TASK BRIEF:
Rewrite all of the rows below, renaming "GUI agent" to "interface agent" wherever it occurs and leaving everything else the same.

(Rows for locating text and elements)
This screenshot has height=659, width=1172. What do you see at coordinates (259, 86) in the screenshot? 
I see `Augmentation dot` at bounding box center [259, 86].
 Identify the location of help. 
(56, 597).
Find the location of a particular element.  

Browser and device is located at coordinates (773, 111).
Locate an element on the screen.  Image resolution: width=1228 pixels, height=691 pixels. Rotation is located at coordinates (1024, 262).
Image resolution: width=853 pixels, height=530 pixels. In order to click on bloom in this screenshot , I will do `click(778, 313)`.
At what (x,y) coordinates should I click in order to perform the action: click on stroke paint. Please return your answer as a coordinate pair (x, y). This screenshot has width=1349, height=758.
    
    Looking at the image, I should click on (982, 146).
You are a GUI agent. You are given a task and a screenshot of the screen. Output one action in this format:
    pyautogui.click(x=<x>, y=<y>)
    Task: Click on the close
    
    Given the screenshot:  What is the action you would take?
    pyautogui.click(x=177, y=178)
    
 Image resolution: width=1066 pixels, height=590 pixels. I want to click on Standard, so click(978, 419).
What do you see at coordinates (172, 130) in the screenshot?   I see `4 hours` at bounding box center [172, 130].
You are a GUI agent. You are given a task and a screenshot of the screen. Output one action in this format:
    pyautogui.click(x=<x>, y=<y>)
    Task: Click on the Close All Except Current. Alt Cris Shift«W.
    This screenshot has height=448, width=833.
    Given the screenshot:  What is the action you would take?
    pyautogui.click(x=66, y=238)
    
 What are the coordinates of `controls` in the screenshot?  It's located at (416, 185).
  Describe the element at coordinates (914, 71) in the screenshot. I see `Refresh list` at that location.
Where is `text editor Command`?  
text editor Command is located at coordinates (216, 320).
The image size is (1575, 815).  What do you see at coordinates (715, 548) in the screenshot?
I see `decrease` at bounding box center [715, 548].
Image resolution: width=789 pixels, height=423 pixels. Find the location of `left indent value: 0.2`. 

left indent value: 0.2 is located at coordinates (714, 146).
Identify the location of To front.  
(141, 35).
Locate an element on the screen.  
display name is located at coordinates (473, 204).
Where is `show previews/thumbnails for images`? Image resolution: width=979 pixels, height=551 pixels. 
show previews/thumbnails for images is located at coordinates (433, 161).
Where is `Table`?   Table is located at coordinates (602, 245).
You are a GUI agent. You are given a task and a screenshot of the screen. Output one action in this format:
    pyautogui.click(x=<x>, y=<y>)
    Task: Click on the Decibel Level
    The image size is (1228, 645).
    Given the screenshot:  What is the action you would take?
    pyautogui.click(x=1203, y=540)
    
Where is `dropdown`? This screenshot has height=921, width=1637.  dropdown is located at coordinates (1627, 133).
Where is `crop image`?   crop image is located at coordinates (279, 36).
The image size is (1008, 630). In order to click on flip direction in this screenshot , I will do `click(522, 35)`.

SOLUTION TO THIS EXERCISE:
This screenshot has height=659, width=1172. What do you see at coordinates (259, 86) in the screenshot? 
I see `Augmentation dot` at bounding box center [259, 86].
 Identify the location of help. 
(56, 597).
Find the location of a particular element.  

Browser and device is located at coordinates (773, 111).
Locate an element on the screen.  Image resolution: width=1228 pixels, height=691 pixels. Rotation is located at coordinates (1024, 262).
Image resolution: width=853 pixels, height=530 pixels. In order to click on bloom in this screenshot , I will do `click(778, 313)`.
At what (x,y) coordinates should I click in order to perform the action: click on stroke paint. Please return your answer as a coordinate pair (x, y). This screenshot has width=1349, height=758.
    
    Looking at the image, I should click on (982, 146).
You are a interface agent. You are given a task and a screenshot of the screen. Output one action in this format:
    pyautogui.click(x=<x>, y=<y>)
    Task: Click on the close
    
    Given the screenshot:  What is the action you would take?
    pyautogui.click(x=177, y=178)
    
 Image resolution: width=1066 pixels, height=590 pixels. I want to click on Standard, so click(978, 419).
What do you see at coordinates (172, 130) in the screenshot?   I see `4 hours` at bounding box center [172, 130].
You are a interface agent. You are given a task and a screenshot of the screen. Output one action in this format:
    pyautogui.click(x=<x>, y=<y>)
    Task: Click on the Close All Except Current. Alt Cris Shift«W.
    This screenshot has height=448, width=833.
    Given the screenshot:  What is the action you would take?
    pyautogui.click(x=66, y=238)
    
 What are the coordinates of `controls` in the screenshot?  It's located at (416, 185).
  Describe the element at coordinates (914, 71) in the screenshot. I see `Refresh list` at that location.
Where is `text editor Command`?  
text editor Command is located at coordinates (216, 320).
The image size is (1575, 815).  What do you see at coordinates (715, 548) in the screenshot?
I see `decrease` at bounding box center [715, 548].
Image resolution: width=789 pixels, height=423 pixels. Find the location of `left indent value: 0.2`. 

left indent value: 0.2 is located at coordinates (714, 146).
Identify the location of To front.  
(141, 35).
Locate an element on the screen.  
display name is located at coordinates (473, 204).
Where is `show previews/thumbnails for images`? Image resolution: width=979 pixels, height=551 pixels. 
show previews/thumbnails for images is located at coordinates (433, 161).
Where is `Table`?   Table is located at coordinates (602, 245).
You are a interface agent. You are given a task and a screenshot of the screen. Output one action in this format:
    pyautogui.click(x=<x>, y=<y>)
    Task: Click on the Decibel Level
    The image size is (1228, 645).
    Given the screenshot:  What is the action you would take?
    pyautogui.click(x=1203, y=540)
    
Where is `dropdown`? This screenshot has height=921, width=1637.  dropdown is located at coordinates (1627, 133).
Where is `crop image`?   crop image is located at coordinates (279, 36).
The image size is (1008, 630). In order to click on flip direction in this screenshot , I will do `click(522, 35)`.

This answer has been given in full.